The small group of legislators held a news conference to express their support for some of the ideas being floated nationally, including stronger background checks for gun purchases and an assault weapons ban. 

They also said they wanted to revive House Bill 970, a proposal from the 2018 legislative session that would have banned long guns from public assemblies of two or more people.

"This is not about the Second Amendment," said Rep. Jackson.  "This is about pro-public safety."

Under current Georgia law, anyone who buys a firearm from a licensed dealer must undergo a National Instant Criminal Background Check, or NICS.  Private gun sales, where one person buys a gun from another, are exempt.  Though it is against the law for anyone to sell a gun to a convicted felon.

Sellers are not required to perform a background check if the buyer has a valid Georgia Weapons Carry License.  To get a carry permit, one must fill out an application at their local probate court, get fingerprinted and undergo both a criminal history and background check.  It takes about 30 days for law enforcement to approve a license and they are valid for five years.  The cost varies from county to county, but according to the state, the average is $75. 

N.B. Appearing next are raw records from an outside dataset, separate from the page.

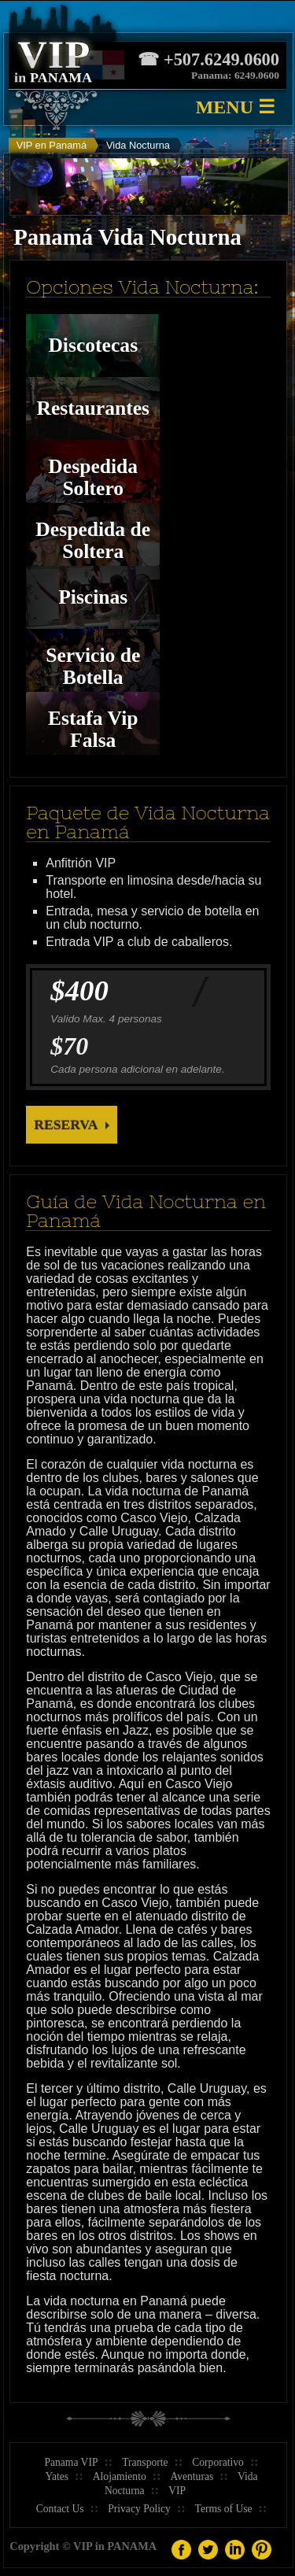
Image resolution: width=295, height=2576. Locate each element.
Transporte (145, 2462)
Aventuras (191, 2476)
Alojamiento (119, 2476)
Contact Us (60, 2509)
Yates (57, 2476)
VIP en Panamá (52, 145)
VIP (177, 2491)
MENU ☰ (235, 107)
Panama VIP (71, 2462)
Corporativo (218, 2462)
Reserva (66, 1125)
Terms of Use (224, 2509)
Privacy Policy (139, 2509)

Democrats at Thursday's press conference said their primary purpose was to engage to community and encourage them to contact their state lawmakers about the gun debate.  They said they had not yet reached out to republican legislators to talk about compromise.

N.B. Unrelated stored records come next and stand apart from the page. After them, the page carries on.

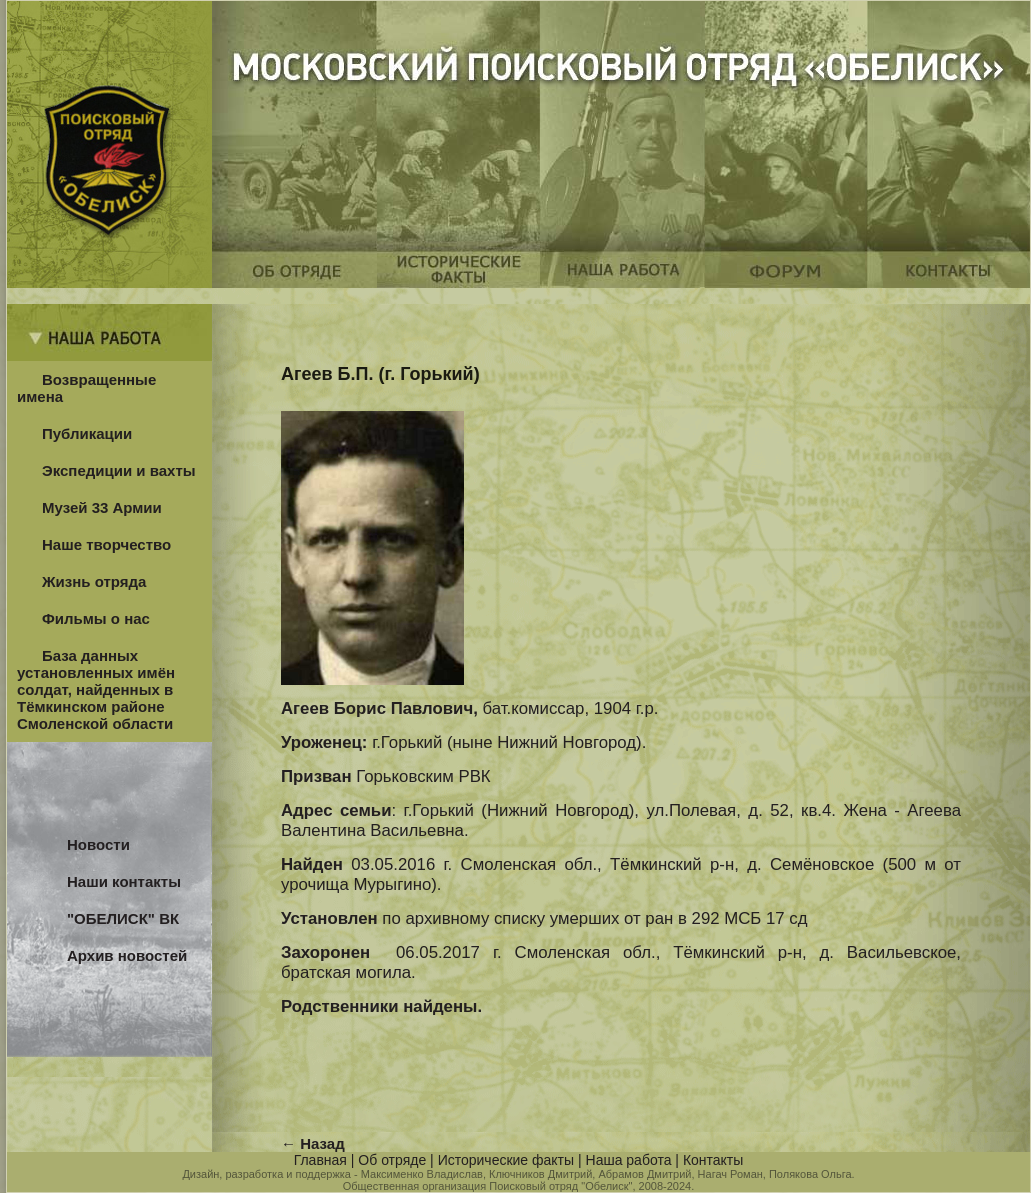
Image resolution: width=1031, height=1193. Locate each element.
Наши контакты (124, 881)
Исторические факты (506, 1160)
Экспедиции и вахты (119, 470)
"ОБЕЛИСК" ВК (123, 918)
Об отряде (392, 1160)
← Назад (313, 1143)
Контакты (713, 1160)
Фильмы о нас (96, 618)
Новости (98, 844)
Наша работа (629, 1160)
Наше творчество (106, 544)
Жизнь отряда (94, 581)
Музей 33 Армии (102, 507)
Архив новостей (127, 955)
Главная (320, 1160)
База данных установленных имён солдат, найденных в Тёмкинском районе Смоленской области (96, 689)
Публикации (87, 433)
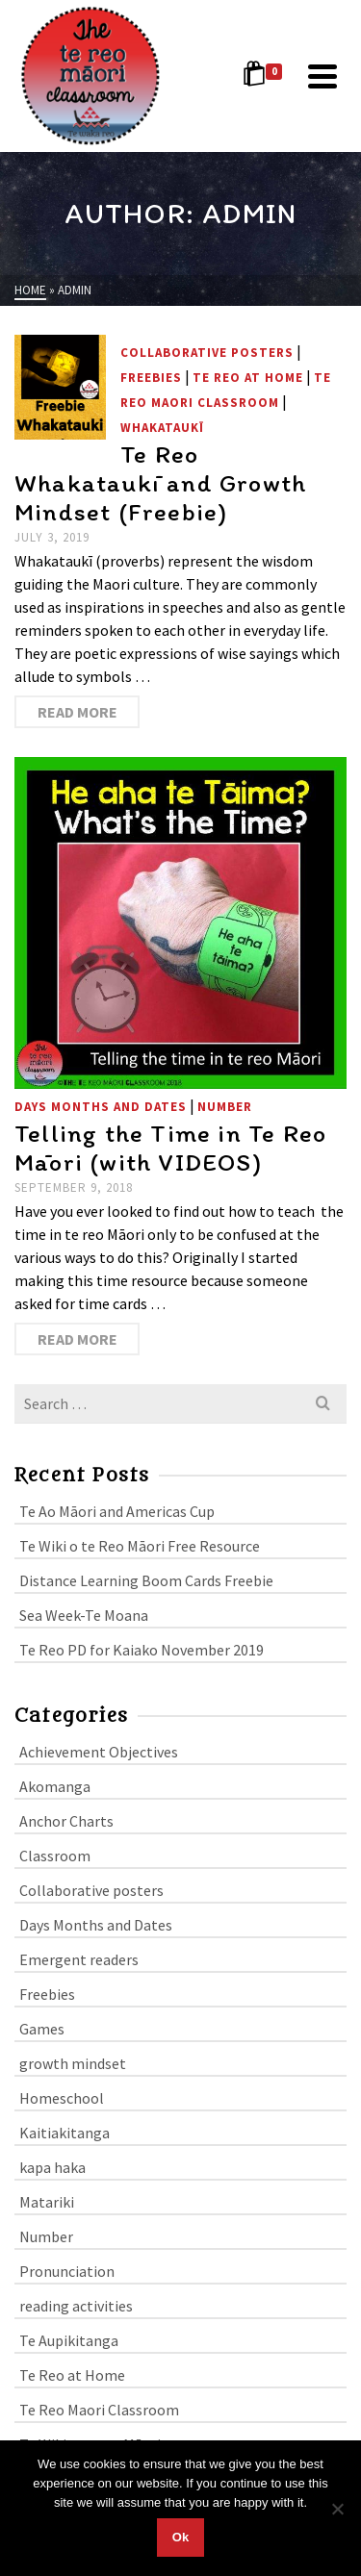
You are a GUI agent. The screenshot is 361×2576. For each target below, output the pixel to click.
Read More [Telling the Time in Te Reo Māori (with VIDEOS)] (77, 1339)
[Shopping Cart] (265, 76)
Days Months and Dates (100, 1107)
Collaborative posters (207, 352)
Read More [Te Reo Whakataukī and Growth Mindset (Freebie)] (77, 711)
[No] (337, 2508)
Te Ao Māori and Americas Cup (117, 1511)
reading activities (76, 2305)
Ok (180, 2537)
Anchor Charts (66, 1821)
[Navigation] (322, 76)
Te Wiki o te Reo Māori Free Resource (139, 1545)
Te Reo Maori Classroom (99, 2409)
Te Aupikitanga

"The Speaker has not been contacted by any member of the Democratic Caucus on this issue in recent weeks," said Kaleb McMichen, spokesman for House Speaker David Ralston, R-Blue Ridge.  "That said, Speaker Ralston is proud that, under his leadership, the House has led on mental health reform and hates crimes legislation. The Speaker hopes to continue a productive, bipartisan conversation rather than resorting to partisan theatrics."